In Williams, the Court of Appeals “clarif[ied] the rule” to hold that “where a jury may conclude that flight is a reasonably effective alternative to the use of force in self-defense, the no duty to retreat instruction should be given.” Noting that other states would require the taking of an available withdrawal rather than the use of deadly force and that the wisdom of a contrary policy was “open to debate,” the court adhered to what it called the long standing policy of Washington that one “should not be made to yield and flee by a show of unlawful force against him.” State v. Williams, 81 Wn.App. at 744. See also State v. Wooten, 87 Wn.App. 821, 945 P.2d 1144 (1997).
The Washington Supreme Court has approved the Court of Appeals' holding in Williams, and further indicated that a no-duty-to-retreat instruction should be given where a defendant's testimony includes speculation regarding the chances for a successful retreat. State v. Redmond, 150 Wn.2d 489, 494–95, 78 P.3d 1001 (2003).

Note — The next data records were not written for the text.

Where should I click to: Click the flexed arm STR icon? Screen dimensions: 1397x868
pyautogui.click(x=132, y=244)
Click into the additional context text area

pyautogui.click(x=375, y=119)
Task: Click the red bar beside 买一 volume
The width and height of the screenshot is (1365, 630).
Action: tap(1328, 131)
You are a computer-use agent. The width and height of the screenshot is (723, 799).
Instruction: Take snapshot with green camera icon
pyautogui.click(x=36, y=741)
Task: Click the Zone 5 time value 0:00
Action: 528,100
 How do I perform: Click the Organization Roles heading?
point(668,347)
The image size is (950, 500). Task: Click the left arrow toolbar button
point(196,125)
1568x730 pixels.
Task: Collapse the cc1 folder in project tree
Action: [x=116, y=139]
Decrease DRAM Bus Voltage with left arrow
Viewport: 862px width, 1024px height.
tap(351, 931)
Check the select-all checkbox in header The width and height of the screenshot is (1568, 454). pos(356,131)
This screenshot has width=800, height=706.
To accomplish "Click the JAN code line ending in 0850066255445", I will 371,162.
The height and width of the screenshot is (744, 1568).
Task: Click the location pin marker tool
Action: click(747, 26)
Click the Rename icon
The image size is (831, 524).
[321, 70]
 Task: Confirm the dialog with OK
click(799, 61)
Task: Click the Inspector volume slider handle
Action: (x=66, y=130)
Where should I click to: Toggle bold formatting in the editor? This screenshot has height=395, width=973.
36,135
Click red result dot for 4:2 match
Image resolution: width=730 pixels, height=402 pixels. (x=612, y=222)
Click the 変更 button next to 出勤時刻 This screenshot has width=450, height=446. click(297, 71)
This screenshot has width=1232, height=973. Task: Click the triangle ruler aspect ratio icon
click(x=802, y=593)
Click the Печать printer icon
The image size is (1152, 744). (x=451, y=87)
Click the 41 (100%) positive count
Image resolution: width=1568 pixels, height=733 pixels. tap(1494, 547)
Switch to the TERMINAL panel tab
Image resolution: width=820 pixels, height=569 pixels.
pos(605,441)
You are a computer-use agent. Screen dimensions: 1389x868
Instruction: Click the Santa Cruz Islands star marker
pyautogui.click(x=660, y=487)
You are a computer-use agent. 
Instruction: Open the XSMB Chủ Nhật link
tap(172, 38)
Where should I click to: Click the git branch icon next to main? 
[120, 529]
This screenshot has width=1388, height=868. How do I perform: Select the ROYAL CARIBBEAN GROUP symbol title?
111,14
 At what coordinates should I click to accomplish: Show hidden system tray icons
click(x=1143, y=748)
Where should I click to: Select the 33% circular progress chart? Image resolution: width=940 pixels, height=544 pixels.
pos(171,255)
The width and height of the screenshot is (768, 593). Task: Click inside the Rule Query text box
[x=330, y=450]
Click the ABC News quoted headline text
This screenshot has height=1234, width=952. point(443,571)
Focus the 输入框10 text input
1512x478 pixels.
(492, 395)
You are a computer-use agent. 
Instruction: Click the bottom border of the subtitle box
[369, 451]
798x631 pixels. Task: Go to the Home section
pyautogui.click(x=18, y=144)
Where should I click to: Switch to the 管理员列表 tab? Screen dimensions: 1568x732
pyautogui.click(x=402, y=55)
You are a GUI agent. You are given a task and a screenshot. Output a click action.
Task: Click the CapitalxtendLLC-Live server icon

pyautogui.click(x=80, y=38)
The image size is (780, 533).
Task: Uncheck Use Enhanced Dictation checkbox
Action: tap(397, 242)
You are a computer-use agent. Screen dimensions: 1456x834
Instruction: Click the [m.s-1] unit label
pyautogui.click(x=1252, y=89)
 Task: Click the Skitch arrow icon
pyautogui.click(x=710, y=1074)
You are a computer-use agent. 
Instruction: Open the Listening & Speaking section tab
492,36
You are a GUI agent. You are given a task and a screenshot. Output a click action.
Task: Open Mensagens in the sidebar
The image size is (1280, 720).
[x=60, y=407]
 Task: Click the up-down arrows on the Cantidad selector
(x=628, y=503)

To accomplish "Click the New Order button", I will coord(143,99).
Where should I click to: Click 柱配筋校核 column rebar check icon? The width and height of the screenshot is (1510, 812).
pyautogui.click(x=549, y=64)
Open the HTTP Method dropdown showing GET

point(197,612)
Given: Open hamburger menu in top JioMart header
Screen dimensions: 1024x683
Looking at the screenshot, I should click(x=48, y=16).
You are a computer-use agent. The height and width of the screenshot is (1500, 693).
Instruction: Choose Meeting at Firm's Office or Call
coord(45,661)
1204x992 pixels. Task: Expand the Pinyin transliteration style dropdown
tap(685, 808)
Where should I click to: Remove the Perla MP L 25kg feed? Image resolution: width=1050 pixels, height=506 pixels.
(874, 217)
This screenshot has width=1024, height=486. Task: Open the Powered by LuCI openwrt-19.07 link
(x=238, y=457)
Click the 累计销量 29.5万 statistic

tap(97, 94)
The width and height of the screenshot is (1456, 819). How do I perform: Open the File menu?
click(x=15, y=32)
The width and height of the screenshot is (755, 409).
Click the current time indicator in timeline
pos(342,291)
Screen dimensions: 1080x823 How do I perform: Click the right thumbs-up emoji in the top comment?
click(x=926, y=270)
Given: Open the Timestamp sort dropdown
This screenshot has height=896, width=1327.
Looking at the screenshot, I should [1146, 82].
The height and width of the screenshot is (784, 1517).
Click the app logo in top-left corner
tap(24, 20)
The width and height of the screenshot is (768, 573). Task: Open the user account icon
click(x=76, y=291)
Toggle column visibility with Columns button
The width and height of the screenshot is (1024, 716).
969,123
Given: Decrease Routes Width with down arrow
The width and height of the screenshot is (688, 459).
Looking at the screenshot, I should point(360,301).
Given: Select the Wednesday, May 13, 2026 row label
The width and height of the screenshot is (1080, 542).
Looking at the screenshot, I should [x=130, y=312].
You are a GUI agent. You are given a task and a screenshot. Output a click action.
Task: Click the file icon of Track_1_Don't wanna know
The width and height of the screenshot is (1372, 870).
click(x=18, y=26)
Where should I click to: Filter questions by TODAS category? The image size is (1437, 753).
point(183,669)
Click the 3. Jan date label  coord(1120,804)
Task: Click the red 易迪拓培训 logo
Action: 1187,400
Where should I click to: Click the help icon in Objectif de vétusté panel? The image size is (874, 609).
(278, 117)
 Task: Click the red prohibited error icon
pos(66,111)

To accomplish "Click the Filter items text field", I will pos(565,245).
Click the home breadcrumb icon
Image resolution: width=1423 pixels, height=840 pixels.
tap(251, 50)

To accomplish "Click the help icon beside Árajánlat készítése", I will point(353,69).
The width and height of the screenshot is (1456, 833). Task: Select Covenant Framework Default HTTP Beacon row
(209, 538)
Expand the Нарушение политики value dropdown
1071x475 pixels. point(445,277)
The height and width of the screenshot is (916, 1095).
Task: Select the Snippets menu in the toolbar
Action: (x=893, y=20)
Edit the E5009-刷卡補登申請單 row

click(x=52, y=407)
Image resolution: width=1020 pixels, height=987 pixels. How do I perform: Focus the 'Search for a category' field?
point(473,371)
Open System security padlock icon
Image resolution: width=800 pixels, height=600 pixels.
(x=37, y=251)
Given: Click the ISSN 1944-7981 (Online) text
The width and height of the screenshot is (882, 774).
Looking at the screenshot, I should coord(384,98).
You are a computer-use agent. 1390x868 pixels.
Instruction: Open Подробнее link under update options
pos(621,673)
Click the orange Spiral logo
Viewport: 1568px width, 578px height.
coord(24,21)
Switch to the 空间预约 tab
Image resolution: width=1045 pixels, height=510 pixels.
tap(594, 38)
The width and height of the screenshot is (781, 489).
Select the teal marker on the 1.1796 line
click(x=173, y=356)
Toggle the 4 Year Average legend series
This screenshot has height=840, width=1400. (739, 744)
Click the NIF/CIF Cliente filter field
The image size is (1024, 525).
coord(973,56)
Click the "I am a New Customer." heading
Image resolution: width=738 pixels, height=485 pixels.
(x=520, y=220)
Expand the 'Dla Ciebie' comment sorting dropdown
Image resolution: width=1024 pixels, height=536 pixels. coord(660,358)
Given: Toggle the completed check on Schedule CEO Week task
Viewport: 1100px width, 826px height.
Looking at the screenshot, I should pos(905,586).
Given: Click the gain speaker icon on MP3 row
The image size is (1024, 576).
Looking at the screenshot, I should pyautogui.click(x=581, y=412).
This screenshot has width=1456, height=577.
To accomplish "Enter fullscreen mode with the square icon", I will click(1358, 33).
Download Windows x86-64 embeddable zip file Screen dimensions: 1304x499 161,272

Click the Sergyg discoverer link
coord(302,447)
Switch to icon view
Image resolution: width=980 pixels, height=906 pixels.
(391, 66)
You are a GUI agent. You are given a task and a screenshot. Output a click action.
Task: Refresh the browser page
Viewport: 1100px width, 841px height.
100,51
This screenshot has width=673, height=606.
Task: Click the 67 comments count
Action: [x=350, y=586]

A defendant is not entitled to a no-duty-to-retreat instruction where there is no evidence that anyone other than the defendant was the original aggressor. State v. Benn, 120 Wn.2d 631, 845 P.2d 289 (1993). If the defendant's status as a first aggressor is disputed, the no duty to retreat instruction may need to be modified. In re Harvey, 3 Wn.App.2d 204, 221, 415 P.3d 253 (2018).